Maybe it's pure coincidence that "Hostel" became a hit after two years of headlines about Abu Ghraib and the rise of anti-Americanism in Europe. But here's the tip-off that the director, at least, knew exactly what he was doing: his two protagonists are jackasses of a specifically American, "what happens in Bratislava stays in Bratislava" variety. You'd want five minutes alone in a room with these knuckleheads, too. Craven's "The Hills Have Eyes" in 1977 was about atom-bomb testing in the Southwest; if you didn't know that the remake (directed by a Frenchman, natch) was a broader critique of U.S. aggression, the moment when the hero jams an American flag through a mutant's neck really spells it out.
Right now, no one has better fingertips for this material than the people at Lions Gate. The studio just won the top Oscar for "Crash," but its executives make no apologies for the bloodier side of their business. "Have I no shame? Is that what you're asking?" says president Tom Ortenberg. "When we see a void in the market, we do our best to fill it. And we didn't feel that there were enough, or really any, R-rated, balls-to-the-wall horror films out there." Without the yoke of a parent company, Lions Gate is free to unleash its inner provocateur, whether that means putting a pair of severed fingers on its "Saw 2" poster—which even Berney, a competitor, calls "a classic"—or playing up the fact that people passed out during previews of "Hostel." "I feel bad that some people had such an extreme reaction," says Palen, "but as a marketer, it was an opportunity to alert people who relish that kind of movie that we've got one for them."

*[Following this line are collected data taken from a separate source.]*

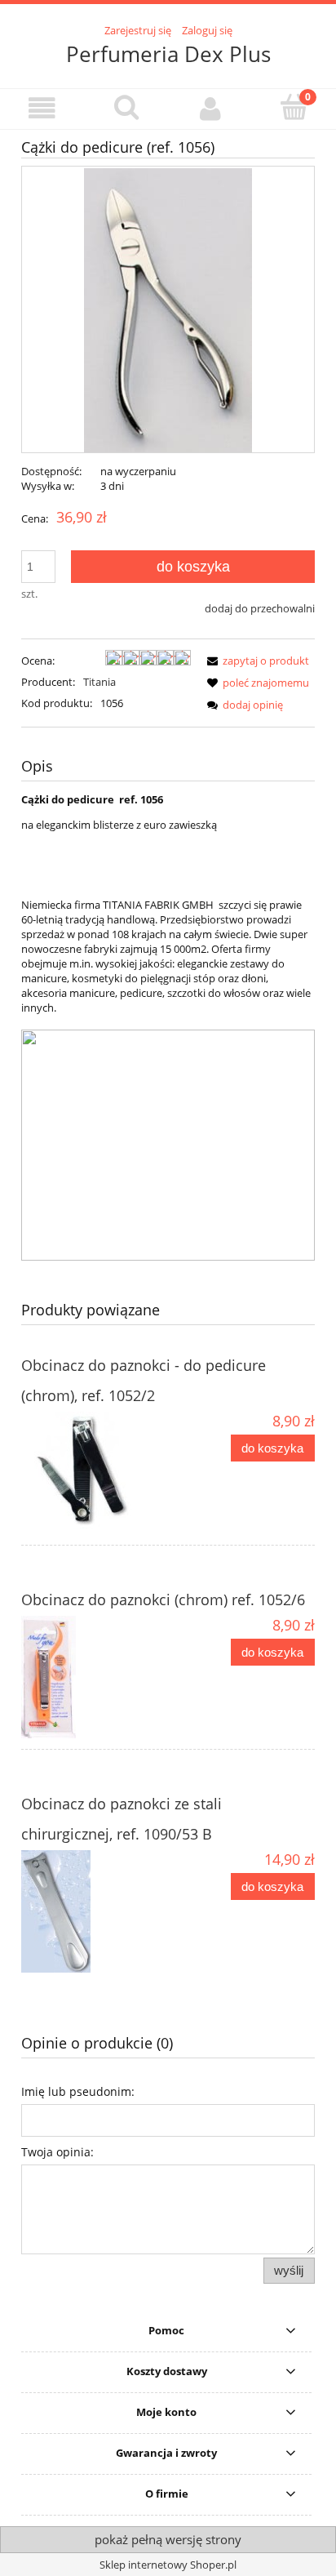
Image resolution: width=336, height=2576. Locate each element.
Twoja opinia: (57, 2152)
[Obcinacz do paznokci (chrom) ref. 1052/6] (94, 1677)
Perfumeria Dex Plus (168, 54)
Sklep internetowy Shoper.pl (168, 2564)
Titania (99, 681)
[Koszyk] (294, 107)
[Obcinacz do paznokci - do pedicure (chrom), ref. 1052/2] (94, 1473)
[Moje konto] (210, 108)
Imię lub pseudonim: (78, 2091)
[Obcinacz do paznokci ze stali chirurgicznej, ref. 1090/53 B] (94, 1911)
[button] (42, 108)
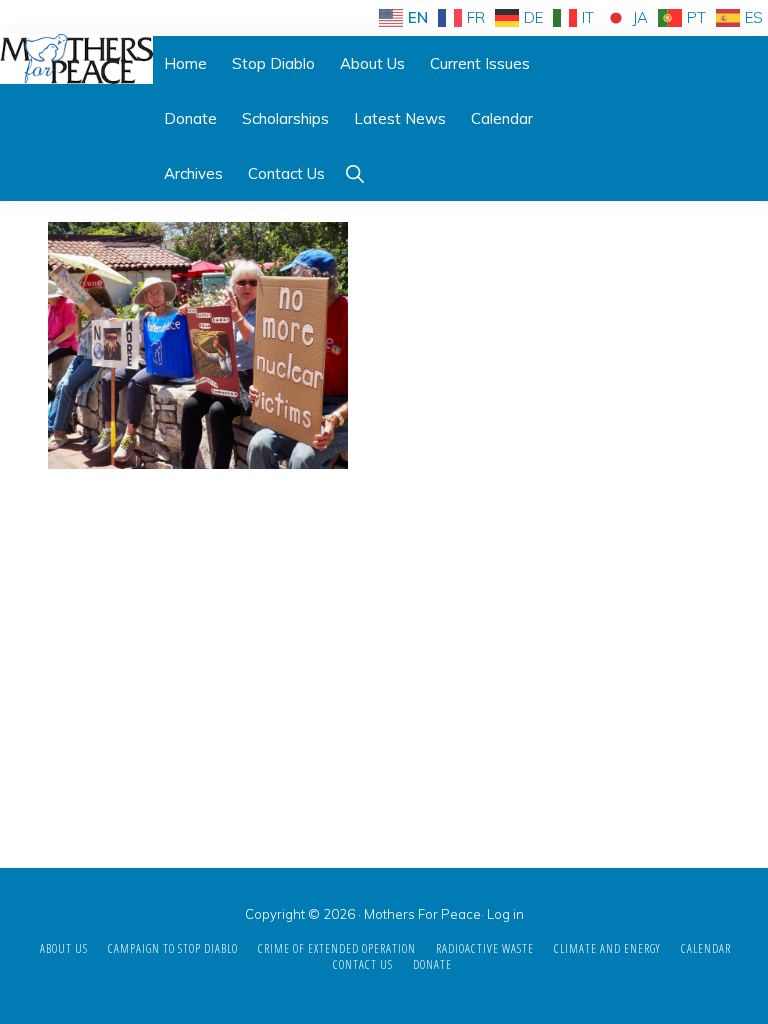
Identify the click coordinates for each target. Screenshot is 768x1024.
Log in (505, 914)
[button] (354, 173)
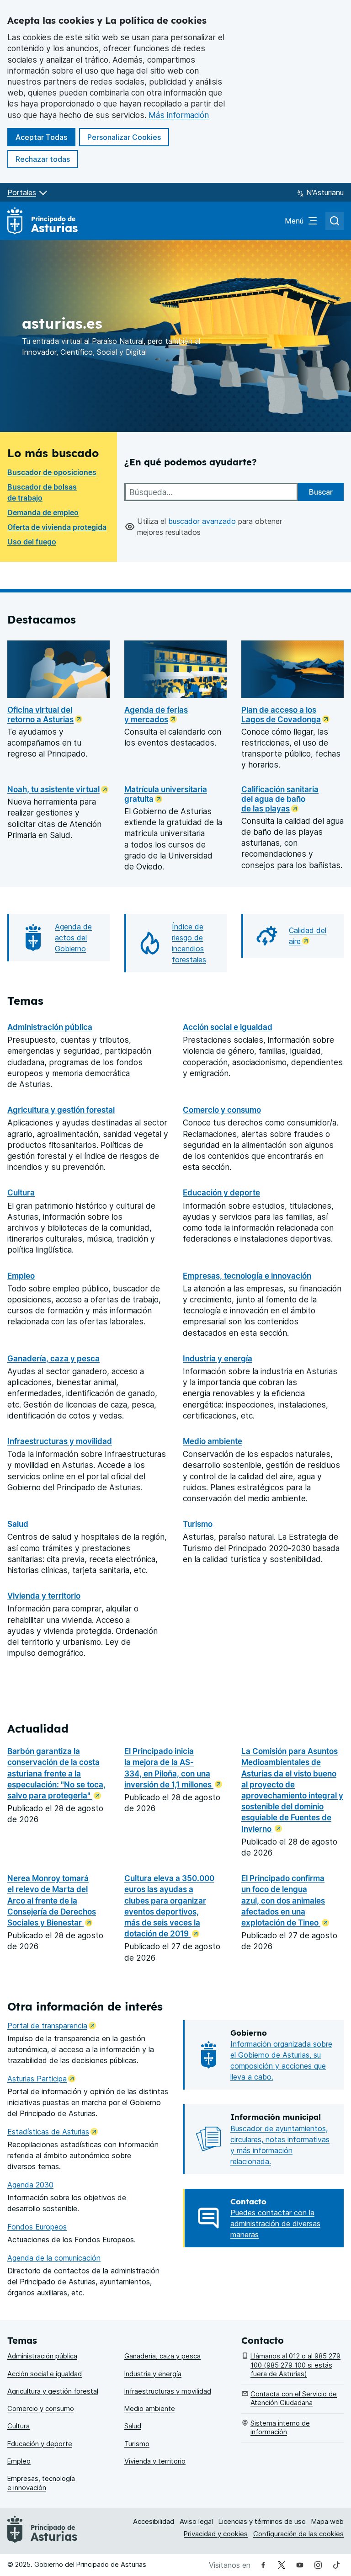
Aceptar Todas (45, 137)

There may not be many more. "The impulse to make these films gets less and less pure as the box office goes up. That's the pattern," says Craven. "A series of original films comes out, often quite furious in their energy, and they find a big audience. Then suddenly everyone wants to make one." And ingenuity takes a nosedive. Screen Gems' remake of "When a Stranger Calls" took in plenty of money last month, but horror-fan hangouts on the Web like Bloody-Disgusting.com gave it two severed thumbs down. "It was like a TV movie of the week," says Fangoria's Timpone. Upcoming titles like "Snakes on a Plane" don't inspire hope, though horror fans will appreciate New Line's decision to add more gore to the film after an early version received a measly PG-13. Palen has no delusions about the future. "Like anything else," he says, "this will run its course." If horror films have taught us anything, though, it's this: you can kill them, but they never stay dead.